Vasomune’s lead compound, AV‑001, like its predecessor analog Vasculotide, is a fully synthetic Angiopoietin 1 mimetic designed to be optimal for opposing vascular inflammation and leakage.
Vasomune Therapeutics develops medicines targeting diseases associated with vascular dysfunction
The Tie2 receptor is expressed on the surface of endothelial cells. Its’ two main growth factors, Angiopoietin 1 and Angiopoietin 2, propagate anti or pro‑inflammatory responses respectively through the Tie2 receptor and it is the balance between Angiopoietin-1/Angiopoietin-2 that is critical in defining vascular stability.

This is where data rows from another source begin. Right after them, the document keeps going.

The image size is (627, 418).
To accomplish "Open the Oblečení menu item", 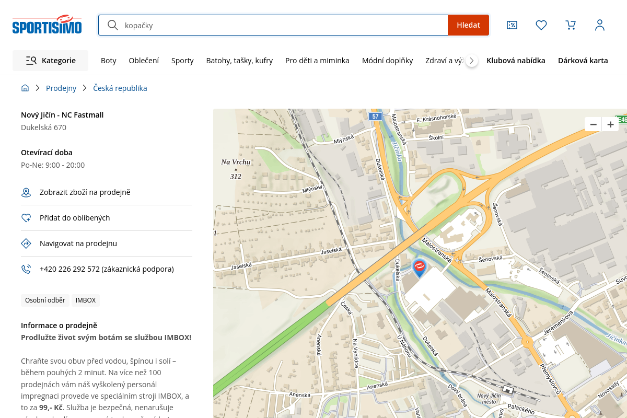I will point(144,61).
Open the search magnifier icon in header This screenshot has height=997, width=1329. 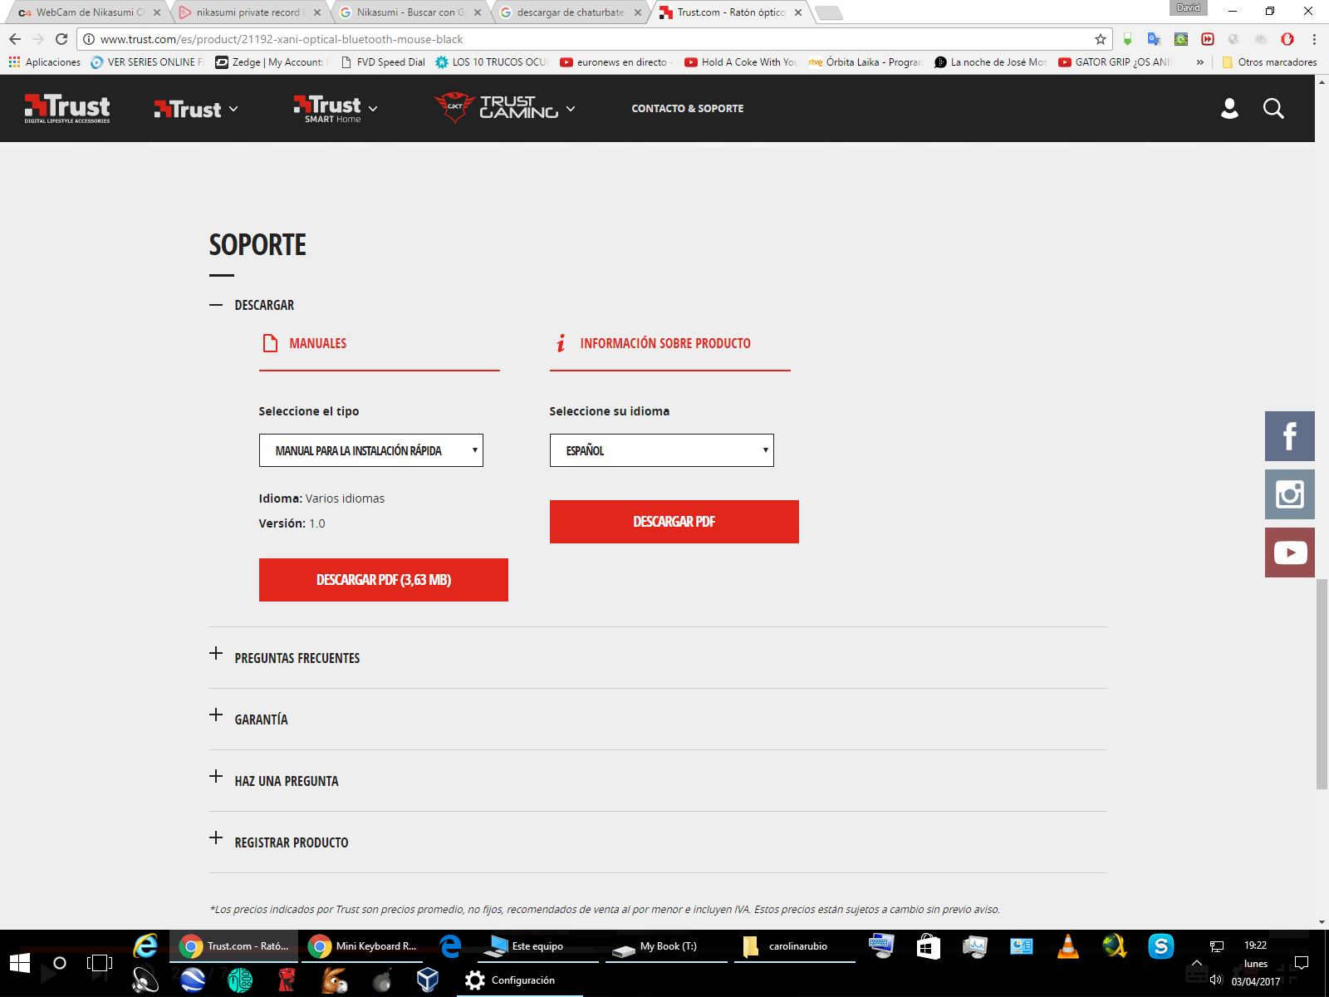point(1273,109)
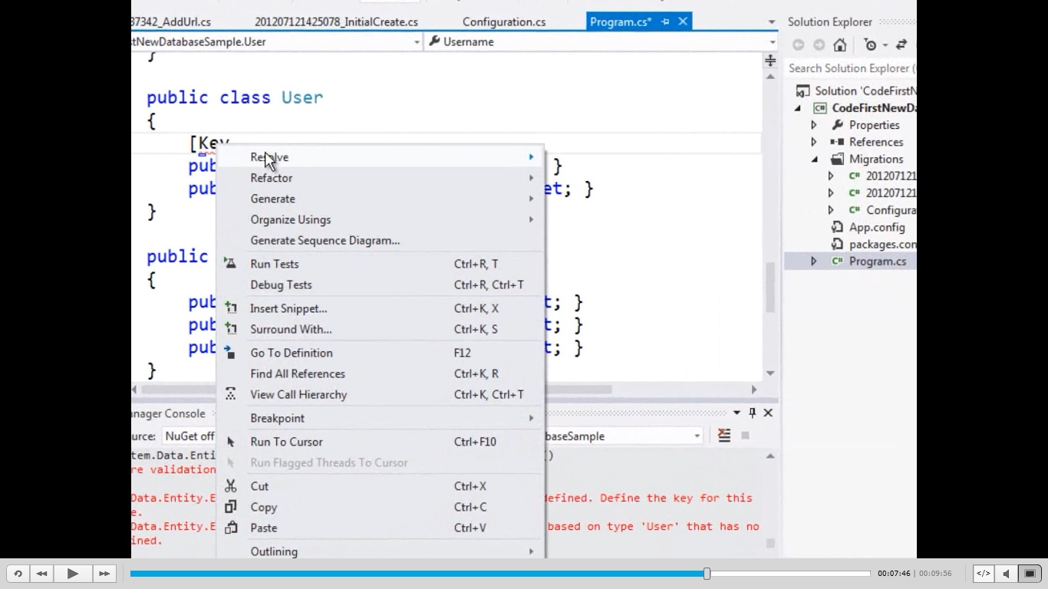
Task: Collapse the Migrations folder
Action: [814, 160]
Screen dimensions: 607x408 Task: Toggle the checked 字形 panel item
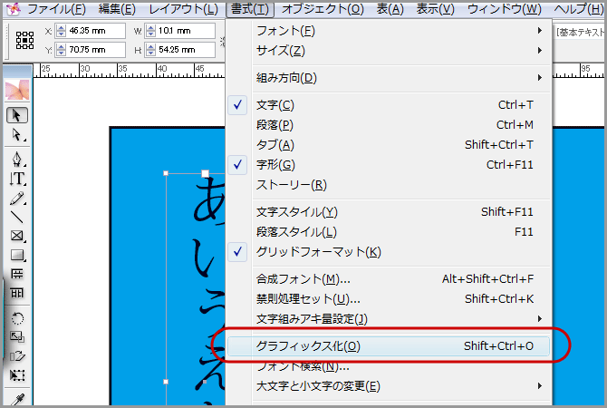click(x=275, y=165)
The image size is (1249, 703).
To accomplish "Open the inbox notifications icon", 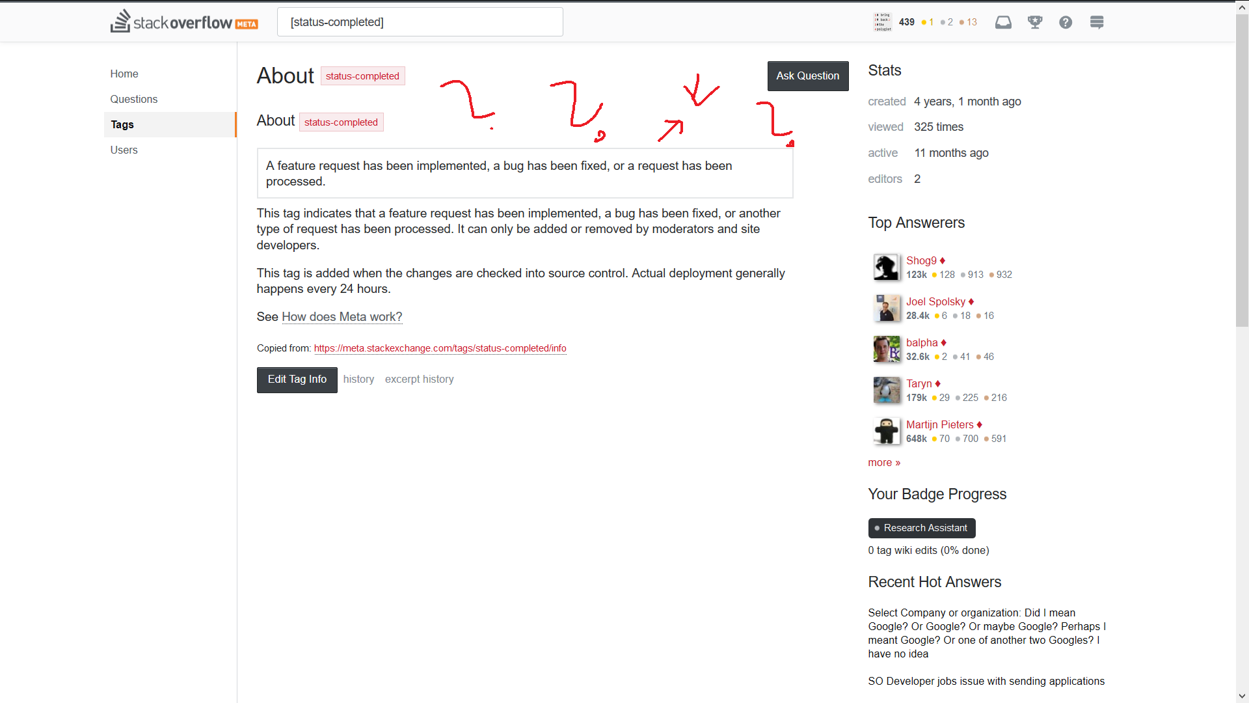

The overwhelming majority of pharmaceutical efforts aimed at modulating the Tie2 pathway do so by inhibiting Angiopoietin 2. However, protein therapeutics designed to inhibit a single factor have historically been fraught with issues of ‘biological compensation’. Preclinical studies show that activation of the Tie2 receptor with AV‑001 provide robust vessel-stabilizing properties following exposure to a diverse range of inflammatory mediators.
Consistent with the breadth of protection, administration of AV‑001/Vasculotide has proven therapeutic benefit in several different in vivo disease models marked by vascular dysfunction, including diabetic wound healing, asthma, atopic dermatitis, diabetic atherosclerosis, metastatic disease and acute lung injury.
Vasomume Therapeutics has selected pathogen-induced Acute Respiratory Distress Syndrome (ARDS) as its lead indication based on published results from in vivo studies of pneumonia and multiple strains of influenza. Results from these studies of AV-001 or its predecessor analog Vasculotide demonstrated significantly improved survival following exposure to lethal doses of influenza. In a murine model of Streptococcus pneumoniae, Vasculotide administration significantly restored lung endothelial barrier function and reduced lung hyperpermeability. Importantly, the systemic inflammatory response was unaffected.